Try it: Transcribe exactly the lines from the one containing "How do I perform: Click the CIRO_TL" through the end of the data, both included. Leave out pictures.

Collected data:

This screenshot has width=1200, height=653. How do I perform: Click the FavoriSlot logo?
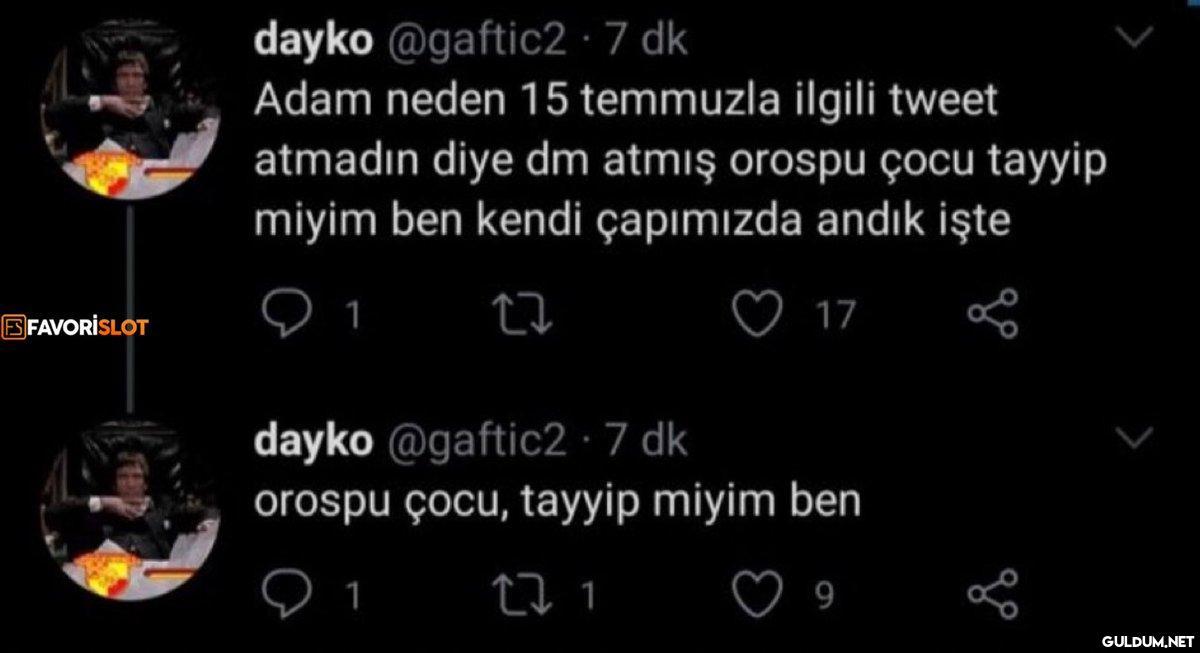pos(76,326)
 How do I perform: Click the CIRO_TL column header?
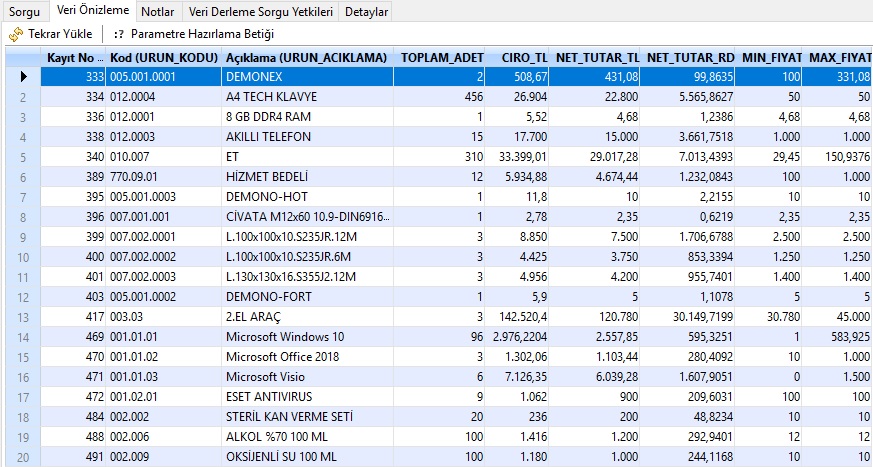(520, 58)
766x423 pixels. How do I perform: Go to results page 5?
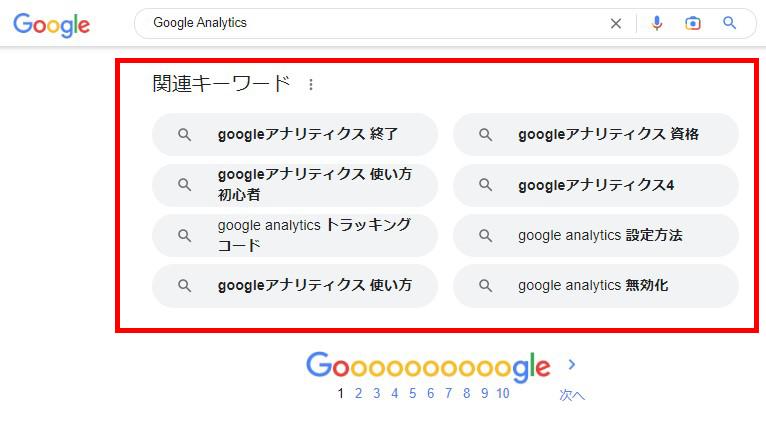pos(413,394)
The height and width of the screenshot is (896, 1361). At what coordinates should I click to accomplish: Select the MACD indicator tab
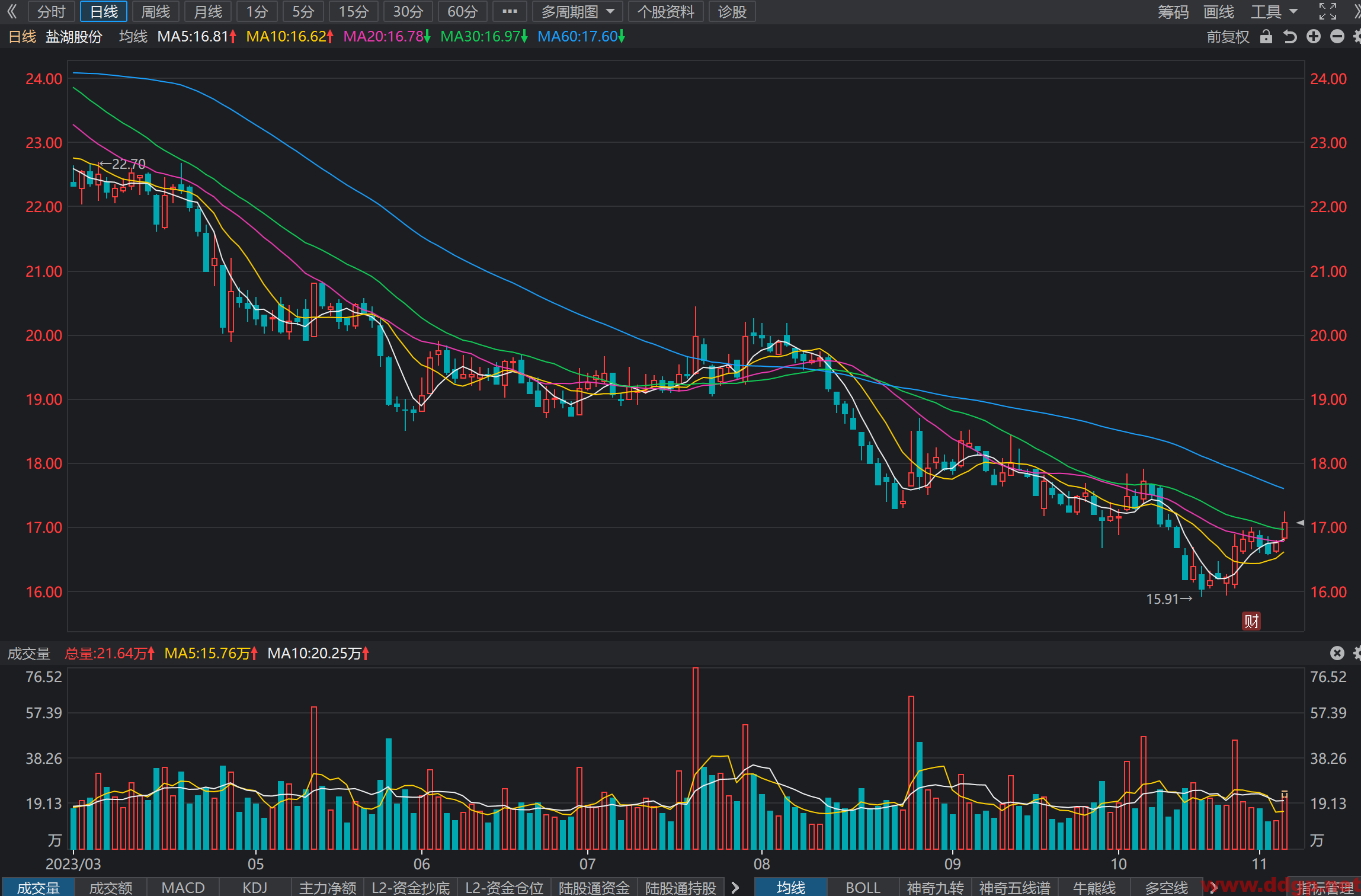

Result of this task:
 How do I perform: Click the CIRO_TL column header?
(520, 58)
766x423 pixels. How do I perform: Go to results page 5?
pos(413,394)
The height and width of the screenshot is (896, 1361). At what coordinates should I click to accomplish: Select the MACD indicator tab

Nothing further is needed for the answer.